Donnerstag, Januar 13, 2005

ich bewerbe mich...

nein, eigentlich nicht ich. sondern chris. na ja, eigentlich er auch nicht, sondern nur als übung. weil 15-jährige in der schule lernen müssen, wie man sich bewirbt. und weil man nicht für das leben lernt, sondern für die schule, lässt man ihn sich nicht nach lust und interesse bewerben, sondern es werden wahllos zeitungsannoncen in einen topf geworfen und die kids in der klasse müssen ziehen. die gezogene stellenanzeige ist dann die grundlage für die jeweilige bewerbung als hausaufgabe. so kommt es, dass ein junge wie chris, der sonst schon schweißausbrüche und weiche knien bekommt, wenn wir an einer praxis vorbei laufen, sich ausgerechnet als ZAHNARZTHELFER (!) bewerben muss. nach über einer stunde hoffnungsloser anstrengung meldet er sich dann bei mir und bittet höflich um hilfe:
"mama, ich komm mit diesem scheiß nicht weiter!"

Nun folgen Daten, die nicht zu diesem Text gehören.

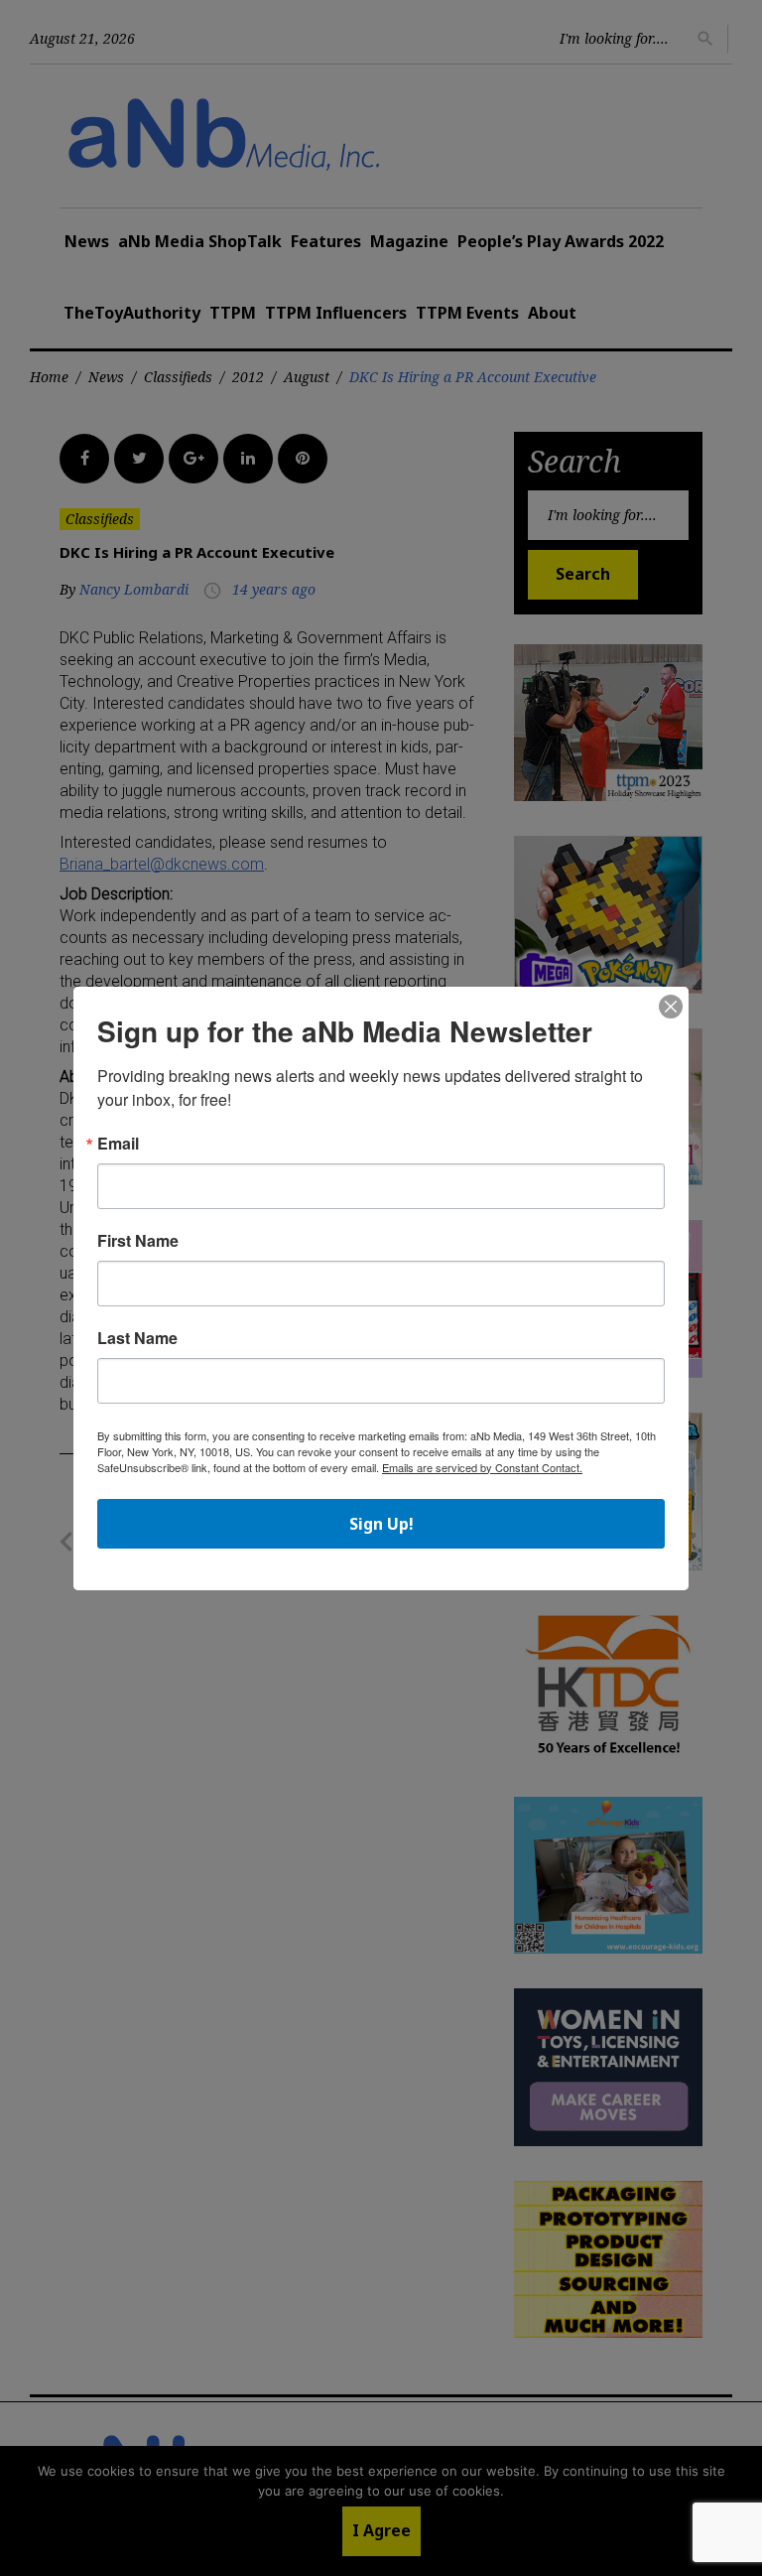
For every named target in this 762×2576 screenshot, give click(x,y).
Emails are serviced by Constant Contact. (482, 1467)
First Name (138, 1241)
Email (118, 1144)
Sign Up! (381, 1524)
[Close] (671, 1007)
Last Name (137, 1338)
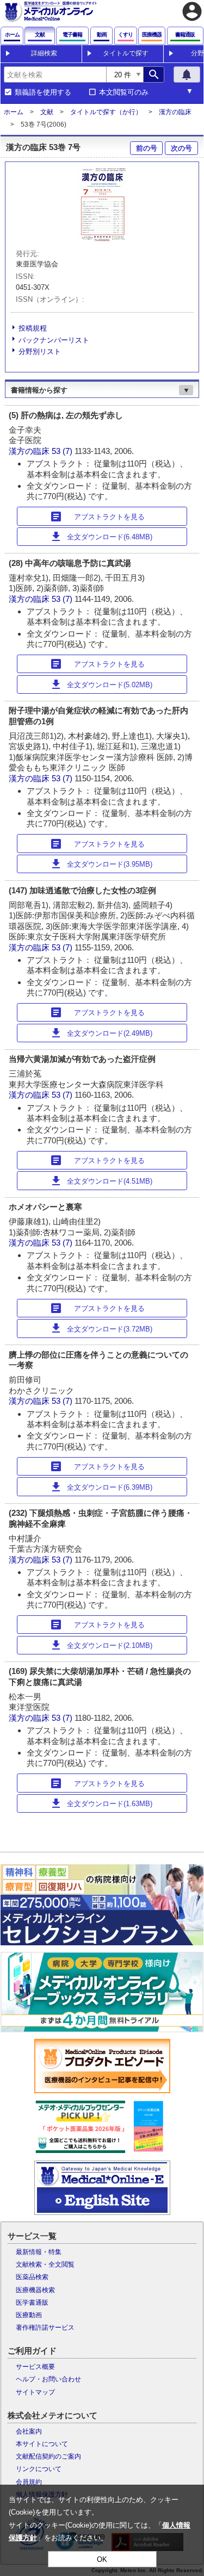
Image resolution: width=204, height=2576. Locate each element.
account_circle (192, 11)
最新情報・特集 (38, 2252)
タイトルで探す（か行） (106, 112)
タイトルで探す (126, 53)
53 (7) (63, 451)
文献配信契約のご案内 (48, 2456)
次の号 (181, 148)
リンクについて (38, 2469)
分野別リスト (39, 351)
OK (102, 2559)
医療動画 (29, 2315)
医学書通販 (32, 2302)
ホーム (13, 112)
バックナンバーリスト (53, 340)
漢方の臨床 (175, 112)
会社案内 (29, 2431)
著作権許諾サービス (45, 2327)
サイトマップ (35, 2392)
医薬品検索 (32, 2277)
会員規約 (29, 2482)
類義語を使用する (43, 92)
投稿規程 (32, 328)
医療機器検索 (35, 2290)
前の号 (146, 148)
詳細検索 (44, 53)
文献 (46, 112)
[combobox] (55, 74)
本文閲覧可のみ (124, 92)
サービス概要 (35, 2366)
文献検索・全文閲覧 (45, 2264)
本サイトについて (42, 2444)
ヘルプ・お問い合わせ (48, 2379)
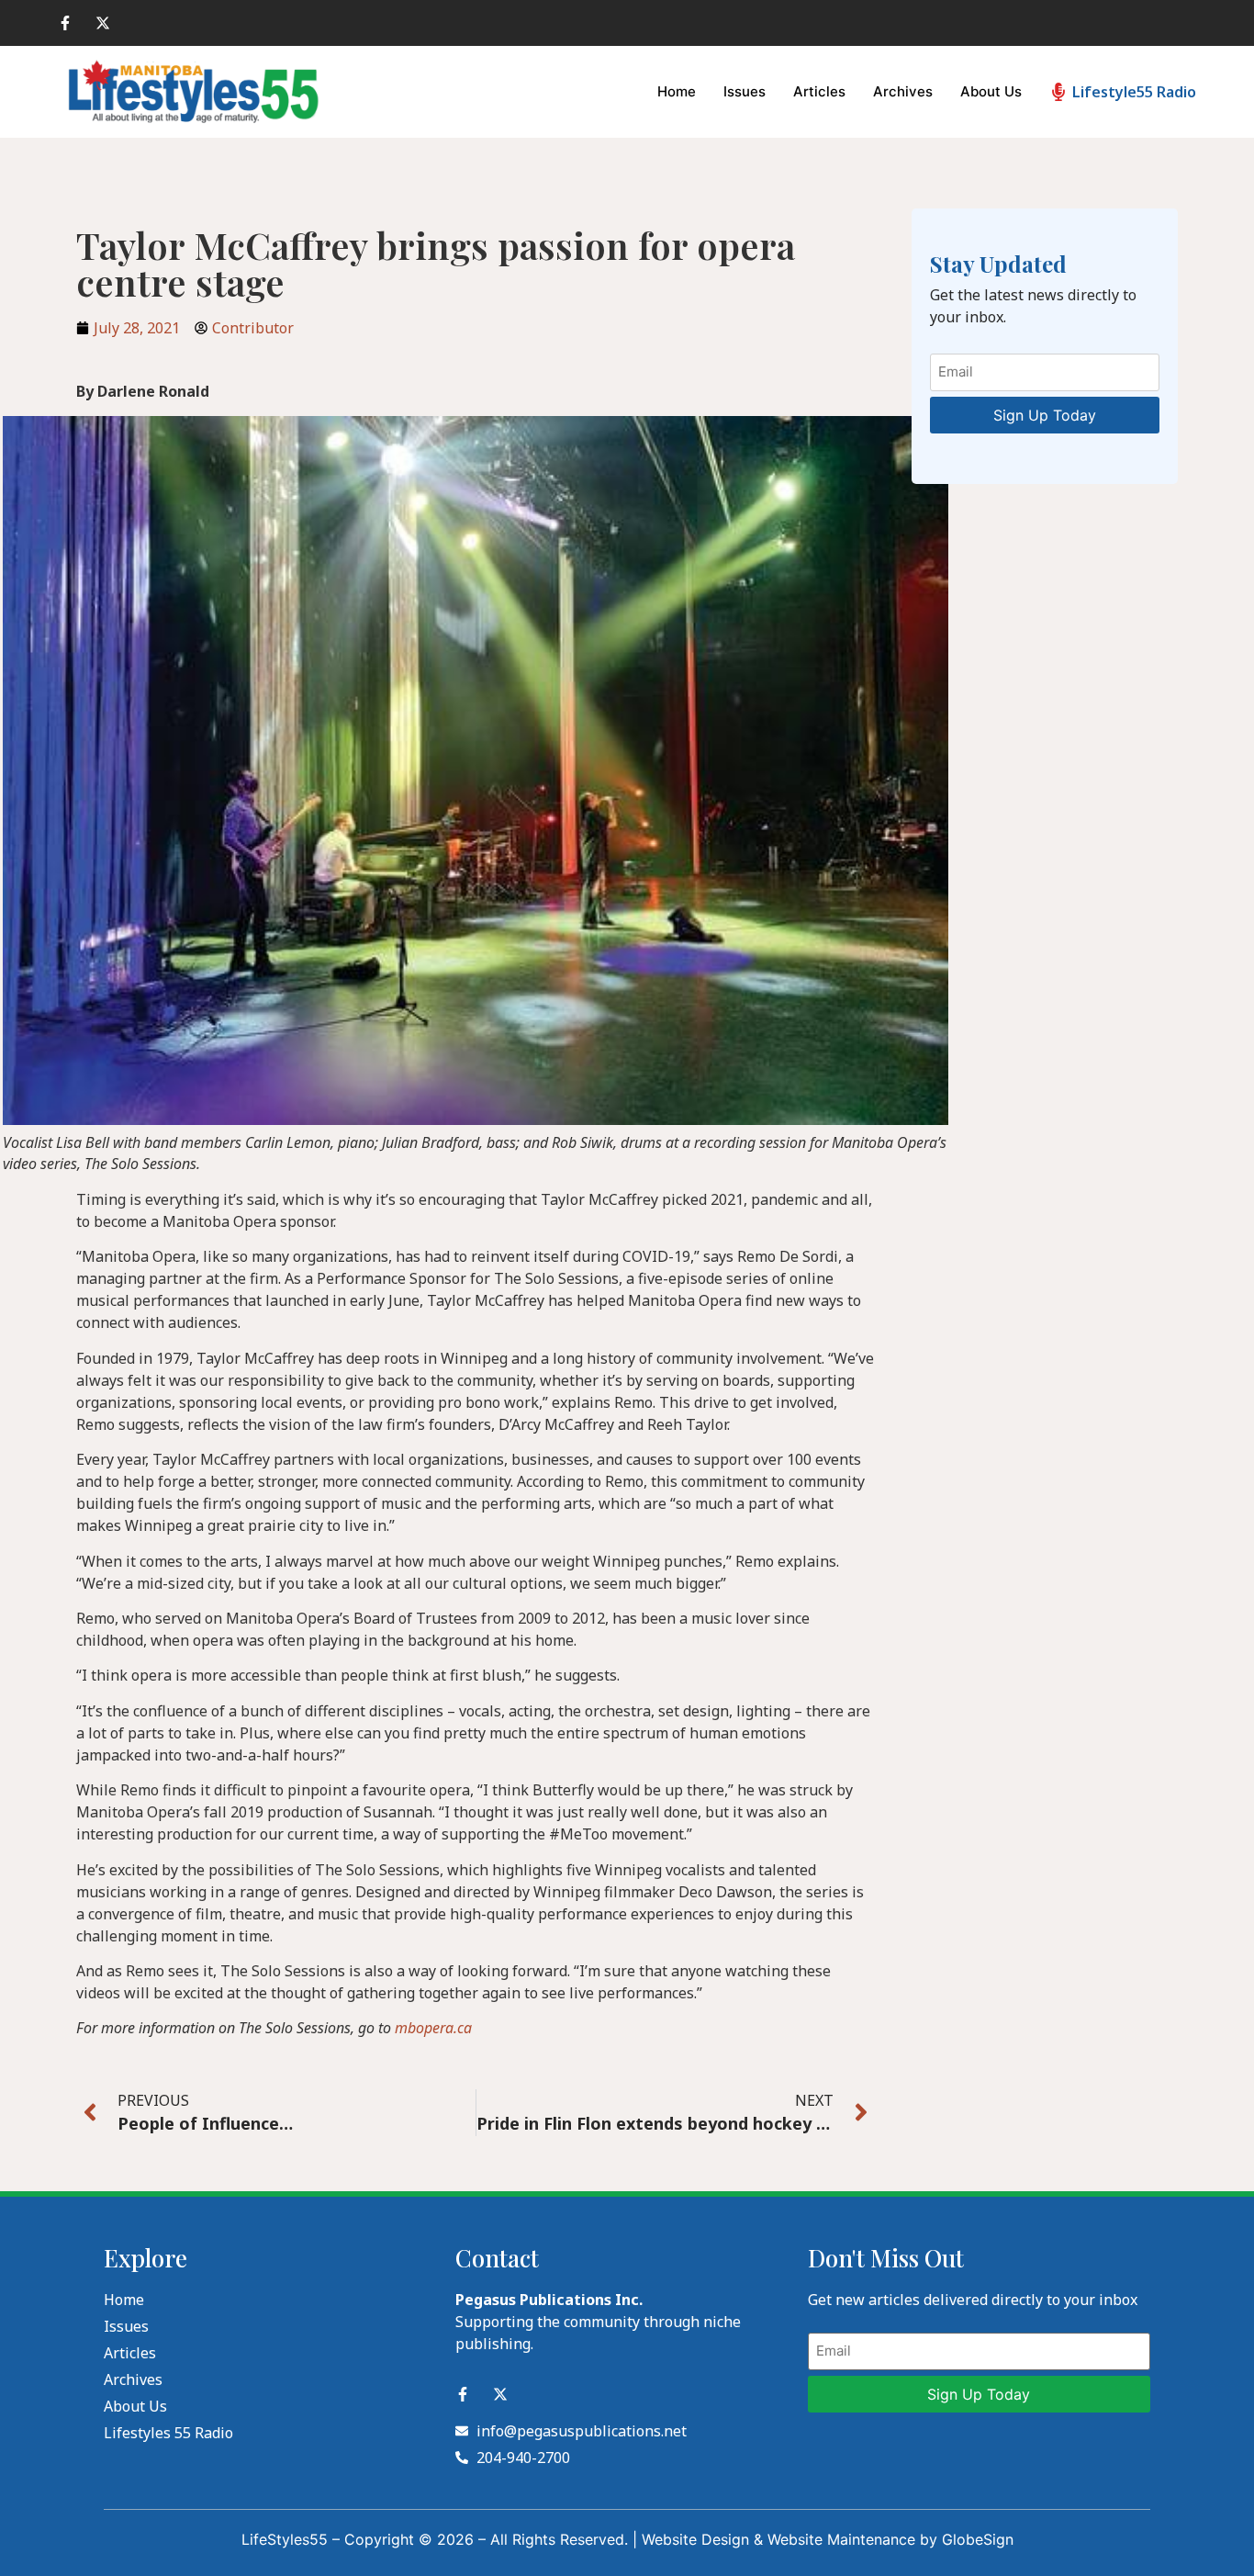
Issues (744, 91)
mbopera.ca (433, 2028)
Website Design (695, 2539)
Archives (903, 91)
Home (676, 91)
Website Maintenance (841, 2539)
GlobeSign (977, 2539)
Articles (819, 91)
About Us (991, 91)
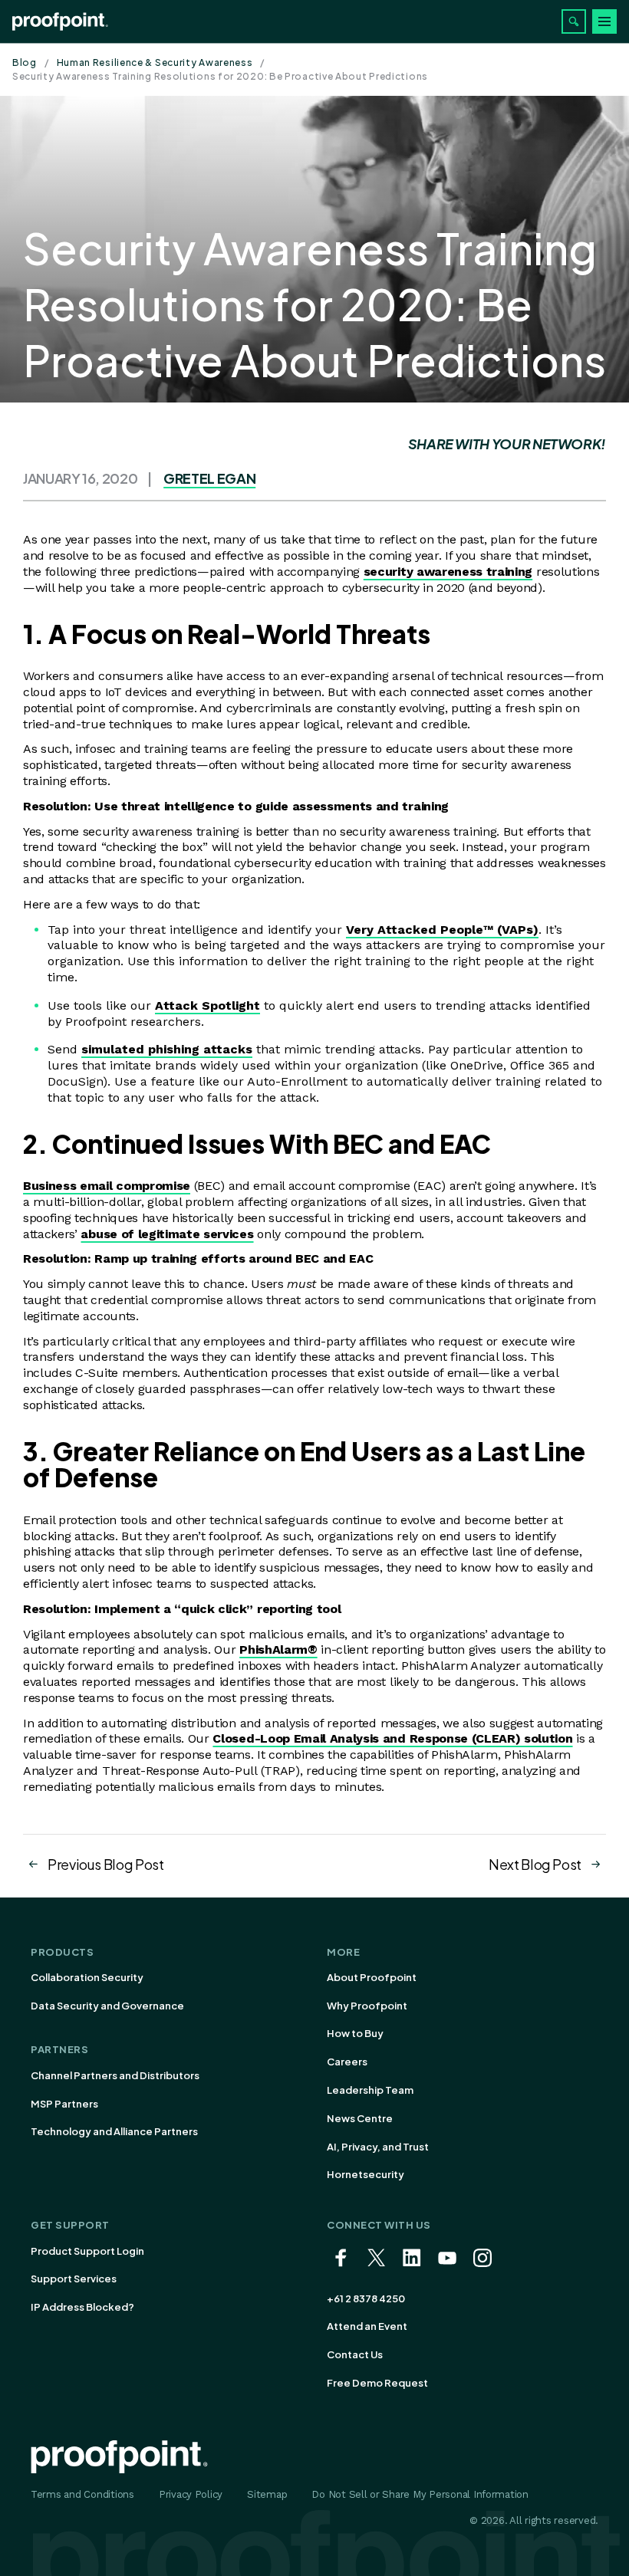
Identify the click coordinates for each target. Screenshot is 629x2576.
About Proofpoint (372, 1977)
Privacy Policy (190, 2494)
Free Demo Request (377, 2383)
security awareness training (448, 571)
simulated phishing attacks (166, 1049)
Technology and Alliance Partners (114, 2131)
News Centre (360, 2118)
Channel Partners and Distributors (115, 2075)
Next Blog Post (535, 1864)
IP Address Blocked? (82, 2307)
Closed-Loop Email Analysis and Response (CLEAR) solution (392, 1738)
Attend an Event (367, 2326)
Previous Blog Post (106, 1864)
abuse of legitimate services (167, 1234)
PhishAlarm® (278, 1649)
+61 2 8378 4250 (366, 2298)
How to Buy (355, 2033)
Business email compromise (106, 1185)
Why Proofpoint (367, 2005)
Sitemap (267, 2494)
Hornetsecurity (365, 2174)
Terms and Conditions (82, 2494)
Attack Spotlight (207, 1005)
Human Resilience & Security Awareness (155, 62)
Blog (24, 62)
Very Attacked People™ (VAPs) (442, 929)
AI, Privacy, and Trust (378, 2147)
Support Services (74, 2278)
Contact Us (355, 2354)
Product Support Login (87, 2251)
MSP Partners (64, 2104)
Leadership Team (370, 2090)
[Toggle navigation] (604, 21)
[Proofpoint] (60, 21)
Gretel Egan (209, 478)
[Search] (573, 21)
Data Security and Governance (107, 2005)
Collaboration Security (87, 1977)
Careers (347, 2061)
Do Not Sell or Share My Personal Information (420, 2494)
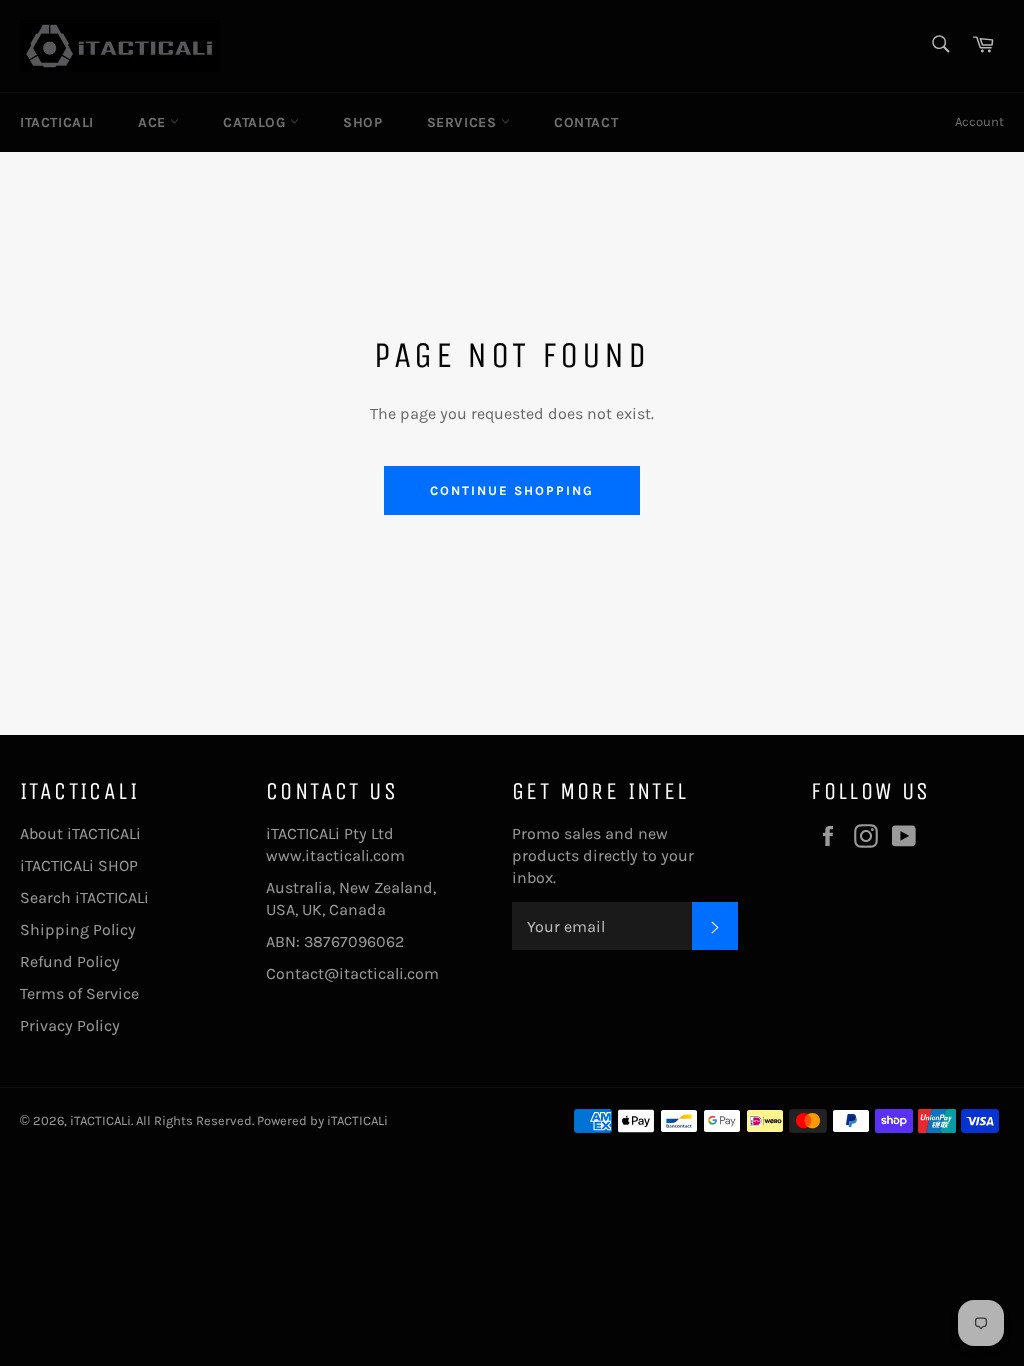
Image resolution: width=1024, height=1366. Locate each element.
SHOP (362, 122)
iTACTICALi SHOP (79, 865)
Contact (586, 122)
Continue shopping (511, 490)
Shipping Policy (78, 929)
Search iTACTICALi (84, 897)
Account (979, 121)
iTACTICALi (57, 122)
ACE (154, 122)
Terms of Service (79, 993)
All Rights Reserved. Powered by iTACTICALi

"ach was, kind, das packen wir schon", reagiere ich etwas voreilig, ohne zu wissen, WAS die aufgabe ist. als ich sie dann sehe, ahne ich schlimmes. aber eine mutter is verplichtet, optimismus auszustrahlen, verdammt nochmal, also versuche ich die sache locker anzugehen.
"wie weit bist du schon?"
"betreff: bewerbung"
"na, siehste, das ist schon ein guter ansatz", lüge ich breit lächelnd und tu so als hätte er das schwierigste teil schon alleine gelöst.
wir haken relativ schnell die ersten punkte in der vorlage ab:
"briefkopf, adressen, datum"
"briefanrede = sehr geehrte/r herr dr. sowieso"
"woher hast du von der stelle gehört = ich habe ihre anzeige in der xy-zeitung gelesen, blablabla"
"beschreibe deine jetzige situation = ich bin schüler der... blablabla"
"was gefällt dir an diesem beruf..." - ähm...
ja, was wohl? ich wollte schon immer mein leben inmitten von wahnsinnsbohrergeräuschen und blut spuckenden patienten verbringen? was schreibt man da überhaupt? da ich selbst keine ahnung habe, gebe ich ihm den rettenden ratschlag:
"ja, komm, dieser beruf muss den leuten doch auch spaß machen, oder? stell dir einfach vor, es macht dir spaß und schreib, warum."
"ehrlich?"
"klar, ehrlich."
"du meinst, sowas, wie: ich mag das geplärre von kleinen kindern hören?"
ich kann nicht mehr, mich schüttelt es vor lachen. chris ebenso.
"ok, lassen wir diesmal die ehrlichkeit. es ist eh nur für die schule."